▸ **Records provided**:
►
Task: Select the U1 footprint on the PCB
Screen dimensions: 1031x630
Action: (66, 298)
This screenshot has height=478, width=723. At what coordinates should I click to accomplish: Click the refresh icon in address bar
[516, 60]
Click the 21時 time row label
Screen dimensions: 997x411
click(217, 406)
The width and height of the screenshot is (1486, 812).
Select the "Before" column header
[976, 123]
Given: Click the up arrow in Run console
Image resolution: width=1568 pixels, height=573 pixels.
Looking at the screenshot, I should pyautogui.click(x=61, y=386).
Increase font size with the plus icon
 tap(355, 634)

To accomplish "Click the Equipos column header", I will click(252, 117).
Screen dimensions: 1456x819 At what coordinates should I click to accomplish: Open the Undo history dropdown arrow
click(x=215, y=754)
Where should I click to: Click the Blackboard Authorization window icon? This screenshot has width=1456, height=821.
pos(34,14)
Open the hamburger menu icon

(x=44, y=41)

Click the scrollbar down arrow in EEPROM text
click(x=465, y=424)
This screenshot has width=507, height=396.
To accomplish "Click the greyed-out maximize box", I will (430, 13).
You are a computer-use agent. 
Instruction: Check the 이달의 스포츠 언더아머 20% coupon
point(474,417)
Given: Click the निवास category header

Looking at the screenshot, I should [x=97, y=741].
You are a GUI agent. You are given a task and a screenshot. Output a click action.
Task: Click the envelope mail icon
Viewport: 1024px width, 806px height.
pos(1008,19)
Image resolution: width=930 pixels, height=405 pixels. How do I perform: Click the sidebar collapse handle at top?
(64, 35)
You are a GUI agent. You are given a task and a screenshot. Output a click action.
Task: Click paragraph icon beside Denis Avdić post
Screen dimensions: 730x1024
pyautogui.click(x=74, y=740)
◄
▸ **Activity**:
Please reproduce all of the records exactly as they stand.

▸ **Solution to this exercise**:
Task: Select the U1 footprint on the PCB
Screen dimensions: 1031x630
Action: (66, 298)
This screenshot has height=478, width=723. At what coordinates should I click to accomplish: Click the refresh icon in address bar
[516, 60]
Click the 21時 time row label
Screen dimensions: 997x411
click(217, 406)
The width and height of the screenshot is (1486, 812).
Select the "Before" column header
[976, 123]
Given: Click the up arrow in Run console
Image resolution: width=1568 pixels, height=573 pixels.
Looking at the screenshot, I should pyautogui.click(x=61, y=386).
Increase font size with the plus icon
 tap(355, 634)

To accomplish "Click the Equipos column header", I will click(252, 117).
Screen dimensions: 1456x819 At what coordinates should I click to accomplish: Open the Undo history dropdown arrow
click(x=215, y=754)
Where should I click to: Click the Blackboard Authorization window icon? This screenshot has width=1456, height=821.
pos(34,14)
Open the hamburger menu icon

(x=44, y=41)

Click the scrollbar down arrow in EEPROM text
click(x=465, y=424)
This screenshot has width=507, height=396.
To accomplish "Click the greyed-out maximize box", I will (430, 13).
You are a computer-use agent. 
Instruction: Check the 이달의 스포츠 언더아머 20% coupon
point(474,417)
Given: Click the निवास category header

Looking at the screenshot, I should [x=97, y=741].
You are a GUI agent. You are given a task and a screenshot. Output a click action.
Task: Click the envelope mail icon
Viewport: 1024px width, 806px height.
pos(1008,19)
Image resolution: width=930 pixels, height=405 pixels. How do I perform: Click the sidebar collapse handle at top?
(64, 35)
You are a GUI agent. You are given a task and a screenshot. Output a click action.
Task: Click paragraph icon beside Denis Avdić post
Screen dimensions: 730x1024
pyautogui.click(x=74, y=740)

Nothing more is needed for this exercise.